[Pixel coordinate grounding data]
++++++

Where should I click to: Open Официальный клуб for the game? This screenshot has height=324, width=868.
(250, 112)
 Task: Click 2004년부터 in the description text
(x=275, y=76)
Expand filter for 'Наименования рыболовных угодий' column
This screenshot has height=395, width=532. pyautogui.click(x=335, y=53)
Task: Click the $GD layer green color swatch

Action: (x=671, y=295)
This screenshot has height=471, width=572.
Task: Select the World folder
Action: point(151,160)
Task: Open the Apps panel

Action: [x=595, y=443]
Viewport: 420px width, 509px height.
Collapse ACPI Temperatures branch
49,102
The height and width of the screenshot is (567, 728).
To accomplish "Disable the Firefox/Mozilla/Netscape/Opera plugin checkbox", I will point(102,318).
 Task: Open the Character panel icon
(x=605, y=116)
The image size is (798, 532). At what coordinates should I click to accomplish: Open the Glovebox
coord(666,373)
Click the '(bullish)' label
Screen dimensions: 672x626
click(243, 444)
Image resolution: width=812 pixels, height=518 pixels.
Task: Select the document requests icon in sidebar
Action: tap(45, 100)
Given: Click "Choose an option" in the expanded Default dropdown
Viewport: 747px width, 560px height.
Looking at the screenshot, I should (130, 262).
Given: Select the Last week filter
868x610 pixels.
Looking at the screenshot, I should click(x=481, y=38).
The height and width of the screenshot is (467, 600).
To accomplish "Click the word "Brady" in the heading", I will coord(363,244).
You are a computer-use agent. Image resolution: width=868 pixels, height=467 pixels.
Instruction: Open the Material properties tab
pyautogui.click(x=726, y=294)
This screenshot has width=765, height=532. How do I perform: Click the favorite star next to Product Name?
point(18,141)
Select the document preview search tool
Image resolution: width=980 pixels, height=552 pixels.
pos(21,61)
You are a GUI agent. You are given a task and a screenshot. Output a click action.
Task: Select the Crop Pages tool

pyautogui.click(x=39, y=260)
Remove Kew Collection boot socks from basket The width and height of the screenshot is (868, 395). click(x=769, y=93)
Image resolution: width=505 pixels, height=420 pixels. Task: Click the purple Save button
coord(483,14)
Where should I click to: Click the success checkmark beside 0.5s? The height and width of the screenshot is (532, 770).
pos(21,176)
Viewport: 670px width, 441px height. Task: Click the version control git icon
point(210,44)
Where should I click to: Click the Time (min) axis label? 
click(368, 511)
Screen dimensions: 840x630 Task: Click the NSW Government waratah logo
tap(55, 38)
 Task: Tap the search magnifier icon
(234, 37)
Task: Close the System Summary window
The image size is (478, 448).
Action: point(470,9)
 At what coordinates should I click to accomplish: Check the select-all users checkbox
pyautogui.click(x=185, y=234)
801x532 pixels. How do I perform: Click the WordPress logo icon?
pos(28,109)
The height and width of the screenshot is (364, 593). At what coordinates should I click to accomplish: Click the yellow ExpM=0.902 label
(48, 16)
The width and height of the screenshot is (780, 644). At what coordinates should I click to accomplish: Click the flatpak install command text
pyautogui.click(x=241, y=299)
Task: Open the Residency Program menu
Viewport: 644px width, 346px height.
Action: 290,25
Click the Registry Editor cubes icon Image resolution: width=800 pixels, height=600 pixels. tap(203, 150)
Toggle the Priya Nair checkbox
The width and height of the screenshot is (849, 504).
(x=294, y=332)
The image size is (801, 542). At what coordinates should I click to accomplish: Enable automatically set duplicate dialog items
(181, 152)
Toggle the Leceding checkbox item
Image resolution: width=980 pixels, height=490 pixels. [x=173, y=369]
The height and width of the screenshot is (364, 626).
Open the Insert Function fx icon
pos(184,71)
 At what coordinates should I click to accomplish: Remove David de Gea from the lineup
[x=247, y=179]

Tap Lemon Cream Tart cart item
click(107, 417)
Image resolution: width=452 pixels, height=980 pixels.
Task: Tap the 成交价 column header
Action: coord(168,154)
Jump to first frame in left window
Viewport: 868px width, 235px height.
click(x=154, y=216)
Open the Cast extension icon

++++++

Find the number of lines in the records that contain "window", and write that number only.

■ Completed task: 2